* **WHAT IS REQUIRED**: In the article below about Australian tennis players before the French Open, which town is Alex de Minaur's European base?

** Opening EXTRACT TO READ block **

John Millman and Jordan Thompson will launch their French Open bids refreshed and relaxed after being treated to some surprise Spanish hospitality from their buddy, Australia’s top men’s player Alex de Minaur.
Sydneysider de Minaur, who has a European base in the charming port town of Alicante on Spain’s Costa Blanca, felt for his Aussie mates on their exhausting and sometimes dispiriting slog around pandemic-hit Europe.
So, for the fortnight before Roland Garros, ‘Demon’ tried to create a home-from-home, inviting the pair to his sanctuary, where he lives with his parents, so they could all prepare together for the Paris grand slam.
“I’ve shown them a bit of Spanish hospitality, shown them around Alicante with my family,” explained de Minaur.
“I’m one of the fortunate ones who’s got a base in Spain so I’ve been able to stay there and break up the travel a fair bit.
“I was just trying to provide the Aussies with a bit of a base because I know they’re going through a long year of travelling and it’s very tough for them not being able to go home.
“Even though it’s won’t be as good as home, it’s somewhere they can just put their feet up, relax and switch off.”
“Even though we’re still having a training block – we had two great training weeks – it doesn’t really feel like it because we’ve been doing different stuff. Going out to dinner, playing golf, playing paddle – I think they’ve enjoyed it.”
The fruits of their stay could become evident when Millman and Thompson open up on Monday with difficult opening draws on the same court.
Australian No.2 Millman has a first meeting with Gianluca Mager, a dangerous Italian who beat de Minaur at his home Open in Rome recently, before Thompson then moves on to Court No.8 to tackle Spain’s doughty Jaume Munar.

** Closing EXTRACT TO READ block **
** Opening COLLECTED DATA block **

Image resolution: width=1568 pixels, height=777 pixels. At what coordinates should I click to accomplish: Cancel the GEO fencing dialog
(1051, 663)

** Closing COLLECTED DATA block **

* **ANSWER SECTION**: Alicante, a port town on Spain's Costa Blanca.